Must be set in an airport, right?
What if I told you it was set in a hospital?
Like that song by Live, you know, where the one person dies as the other is born? Yeah, this is that episode.
(Is that what the song is about? I don't actually listen to Live.)
ANYway. Everyone has gathered at the hospital because Megan is nearing her end. This includes Walter and Megan's parents, and we discover Walter naturally comes by being kind of a jerk because his dad is one, too. The big difference being Walter is a genius jerk, I guess.
Meanwhile, the hospital then gets locked down because of a quarantine situation. Happy and Toby end up trapped in a cafeteria area with rapidly spreading fungus and a woman in labor. Walter and Paige also end up separated from Megan, the O'Brien parents, and Sylvester. So then we must go through the cliché concern that Walter won't make it to Megan's bedside in time to say goodbye.
And Toby helps deliver a baby.
The one thing that rings really true to me in this episode is Walter's response to his perceived failure in saving his sister. He goes back to the Scorpion office and begins unplugging things, just reducing it to nothing. It's exactly the reaction I have when I also feel I've failed at something. I want to just toss it out a window. People with high IQs tend to be all-or-nothing, somewhat extreme. And we're used to succeeding, so we don't deal well with even a little resistance. In any case, when I saw that scene, I thought, "Ah. I know that feeling."

· · ·

◆ TASK INSTRUCTIONS:
A: Extract from the episode review the passage running from "What if I told" up to and including "listen to Live.)".
B: Write the next portion of the episode review, picking up directly after its final sentence.

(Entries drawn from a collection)
· · ·

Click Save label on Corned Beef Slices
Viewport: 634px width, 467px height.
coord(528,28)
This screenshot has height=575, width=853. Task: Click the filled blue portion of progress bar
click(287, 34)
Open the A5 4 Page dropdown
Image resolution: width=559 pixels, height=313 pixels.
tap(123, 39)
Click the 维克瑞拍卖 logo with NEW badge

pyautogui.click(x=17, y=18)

· · ·

◆ RESPONSES IN ORDER:
A:
What if I told you it was set in a hospital?
Like that song by Live, you know, where the one person dies as the other is born? Yeah, this is that episode.
(Is that what the song is about? I don't actually listen to Live.)

B:
I was sorry to see Megan go. She was a good character, and she and Sylvester were a nice element to the show. The show itself is pretty solid, though not appointment viewing. I find I don't need to give it all of my attention, but that it's good for "background entertainment" where I listen to what's going on more than watch. If there were more things on television at the moment that engaged me fully, Scorpion would probably eventually fall off my list, if only because I feel like they beat me over the head with Walter and his "emotional development." The show lacks subtlety and nuance, two things I very much enjoy. But it does tell a few good stories.